For 14 years, Harpur Jazz Project has supported the Harpur Jazz Ensemble in making Binghamton a more musical campus.
The Harpur Jazz Project is a student-run, on-campus organization that works to uphold a high standard of jazz musicianship in Binghamton by funding Binghamton student jazz programs and organizing events with highly regarded professional jazz musicians, according to Andy Block, a junior majoring in mechanical engineering and president of the Harpur Jazz Project.
“We want to expose the student body to everything the music has to offer,” Block said.
One of the primary focuses of the Jazz Project is the Harpur Jazz Ensemble, a Big Band jazz ensemble made up of students with strong performance ability and a determination to excel in jazz, said Michael Carbone, director of Jazz studies at Binghamton University and the head of the Jazz Ensemble. The band consists mostly of non-music majors.
“This is a great opportunity for students to round out their academic experience at Binghamton University and to make strong, life-long connections,” Carbone said. “Many of my students have come out of this experience and gone on to professional music careers, even if they weren’t full-time music students.”
The Jazz Ensemble is a music production course provided by the University; students can enroll by auditioning at the beginning of the semester. Those enrolled in the course earn college credit as they learn to perform Big Band music with an ensemble of approximately 20 people: five saxophones, four or five trombones, four or five trumpets and a five-piece rhythm section, Block said.
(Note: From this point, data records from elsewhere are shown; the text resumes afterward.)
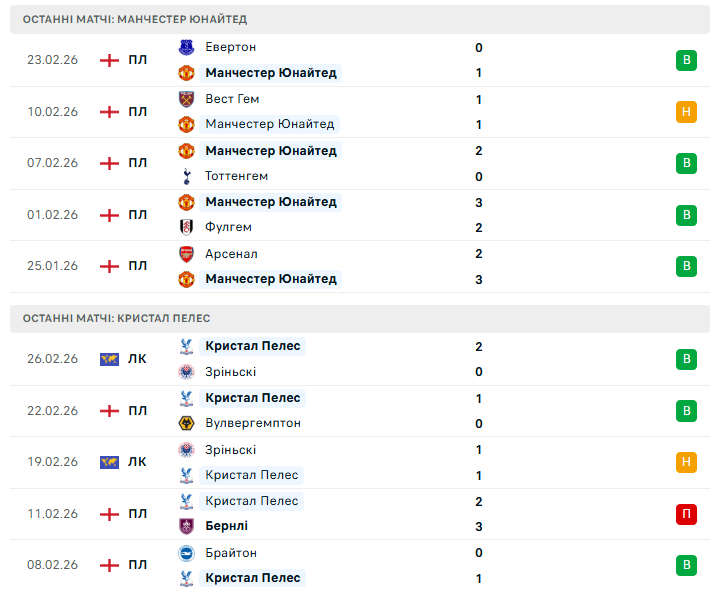718x598 pixels.
Task: Click the West Ham club crest
Action: coord(186,99)
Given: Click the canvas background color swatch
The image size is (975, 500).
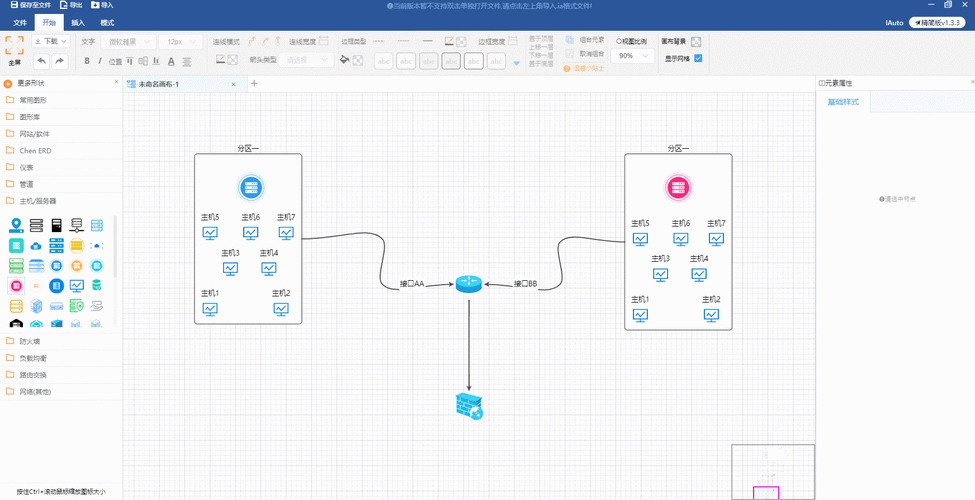Looking at the screenshot, I should pos(696,42).
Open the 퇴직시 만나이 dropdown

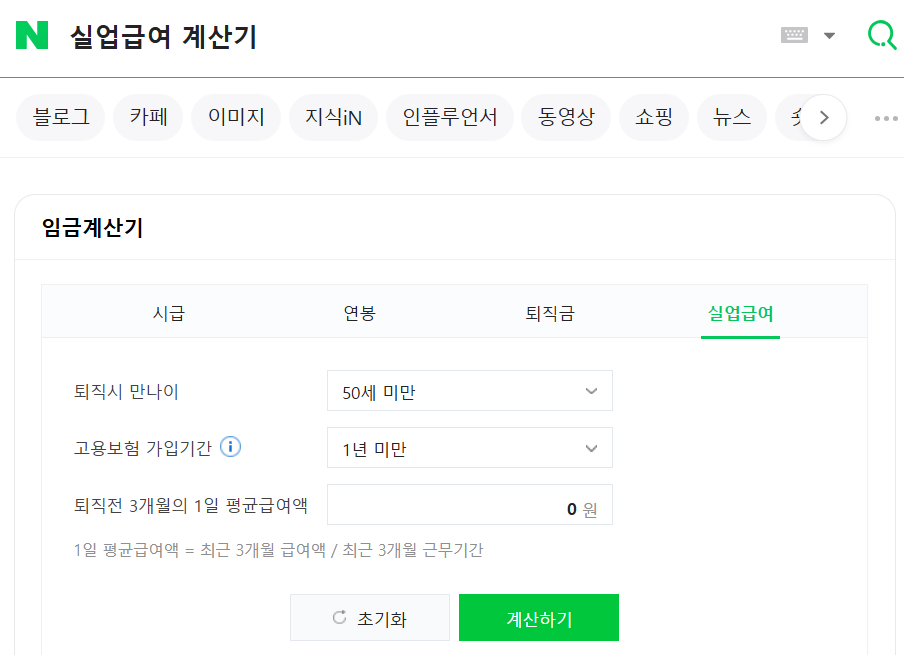pyautogui.click(x=469, y=390)
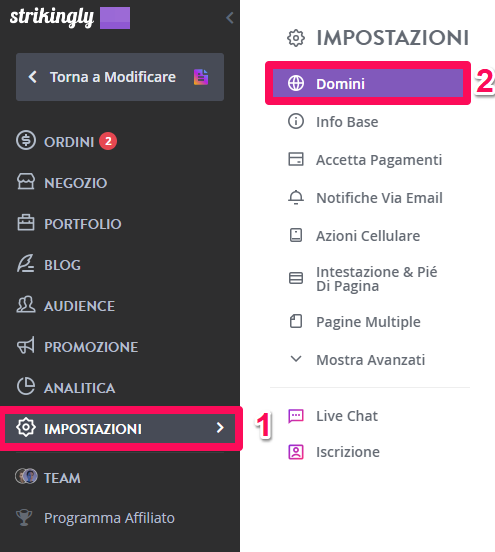495x552 pixels.
Task: Click the Ordini dollar-sign icon
Action: click(x=26, y=140)
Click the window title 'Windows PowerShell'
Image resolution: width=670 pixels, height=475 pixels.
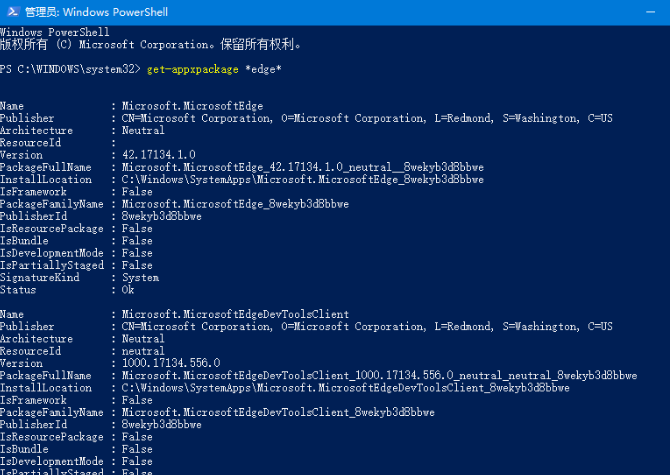(x=115, y=12)
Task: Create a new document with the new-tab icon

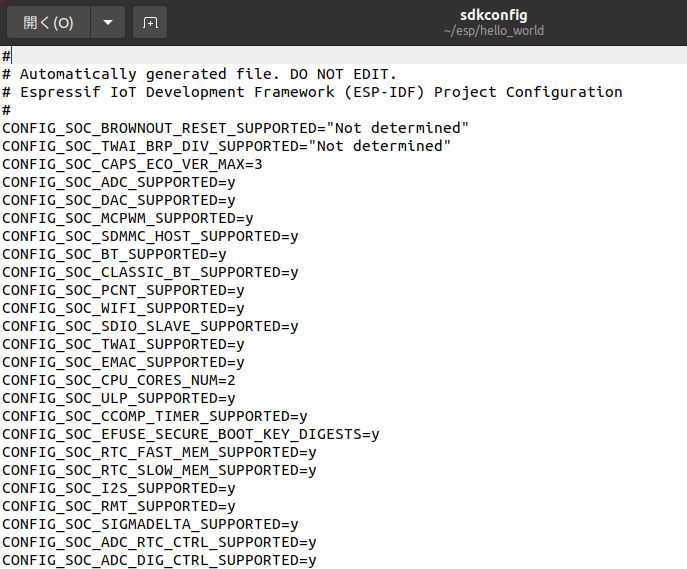Action: coord(150,22)
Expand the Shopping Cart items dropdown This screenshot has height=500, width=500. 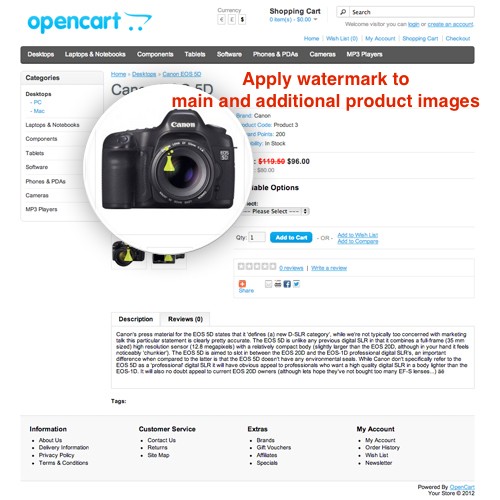(x=315, y=19)
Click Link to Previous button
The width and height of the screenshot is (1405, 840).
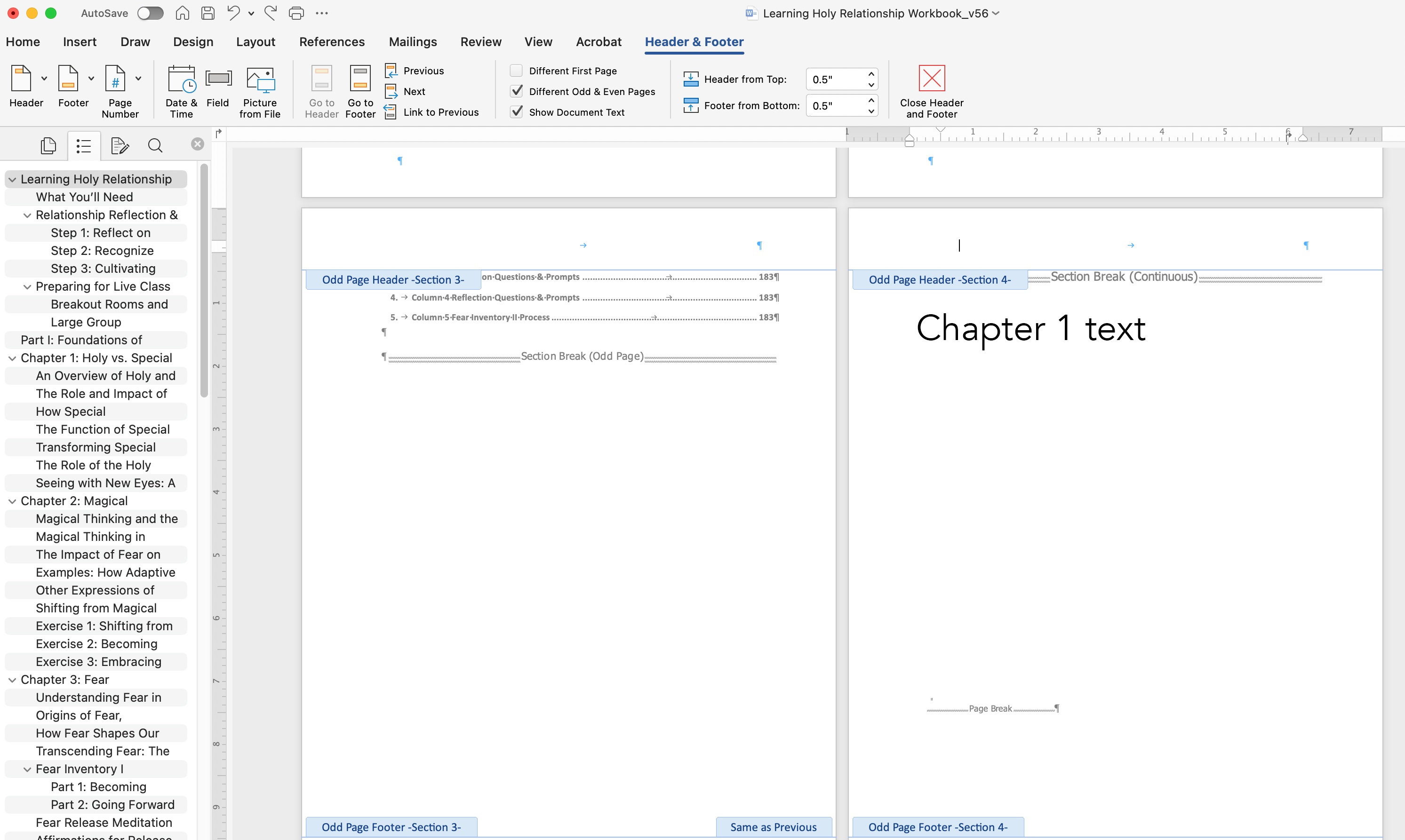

Students need to audition every semester that they wish to perform in the band, so as to maintain the high musical ability of the students in the band, Carbone said.
“This is a group that is very dedicated to the craft of playing music,” Carbone said. “It’s an outlet for them to do what they did with their high school bands and take it even further.”
Binghamton has a long history of containing high quality jazz programs. The Jazz Ensemble was founded in 1964 by professor Al Hamme, but even before that, a small student jazz group performed at BU all through the ’50s, Carbone said.
Since its formation, the Harpur Jazz Ensemble has garnered a reputation for itself and for the Binghamton Jazz Program as a high quality student jazz program by bringing in big-name jazz performers like the Duke Ellington Legacy to play with the ensemble and by putting on top quality performances, Carbone said.
“These guys work incredibly hard to put on their very best performances,” he said.
The ensemble plays one large-venue show at the end of every semester at the Anderson Center for a $3 charge and one or two smaller, free shows around campus.
“Last semester, we played at a salsa dancing night which we hosted with the dance club,” said Block, who was the principle alto-saxophone of the Jazz ensemble until this year.
In addition, members of the ensemble often play at the Lost Dog Café. They perform at the restaurant’s biweekly open mic night for jazz musicians that is organized by Carbone and his band, Miles Ahead.
“It is a vehicle for members of the Jazz Ensemble to sit in and jam in a small group setting,” Carbone said. “It’s a great outlet for them to practice and hone skills like improvisation in front of a small audience.”
Student musicians from Ithaca College and Cornell often attend these sessions at Lost Dog, which take place every first and third Wednesday of the month, according to Carbone.
The Harpur Jazz Project and the Harpur Jazz Ensemble have been working together since Carbone took over the jazz program in 1997. He said he saw that the groups could help each other achieve their goals.
Primarily, the Jazz Project supports the band financially, by providing about $1,500 per semester toward organizing jazz events.
Every year, the Jazz Project collaborates with the Anderson center to put on the Jazz Ensembles end-of-semester show, by providing new equipment to the band when necessary. The Project has also coordinated with world-renowned jazz musicians such as Bruce Johnstone, Pat McConnel and Steve Davis to perform with the Ensemble at various small performances around campus.
Carbone encourages his students in the Jazz ensemble to take up active roles in the Jazz Project so that they can share their enthusiasm for jazz and uphold the high standard of jazz in Binghamton.
This involves organizing additional projects and events outside of the Harpur Jazz Ensemble.
In the fall of 2010, the project collaborated with the Anderson Center to bring Pat Metheny, a 17-time Grammy Award winner, to Binghamton. The jazz guitarist performed with his orchestrion, a wall of string and percussion instruments that have been mechanically automated to respond to the notes played on Metheny’s guitar, to a nearly packed crowd in the Anderson Center.
“There were only a handful of seats left empty,” Block said. “That was an unbelievable show.”
In the winter of 2010, the project coordinated with New York-based musician Wayne Escoffery and his band the Zeneration to perform a free concert and masters class, a clinic in which Escoffery discussed his experiences in jazz with students, in the Casadesus concert theater.
“They really work hard to maintain this really high standard by bringing in high-level artists from around the world rather than just local B-list artists,” Carbone said.
It is too early in the semester for Block to say exactly who will be coming to Binghamton in the near future but he promises “there are events coming this semester.”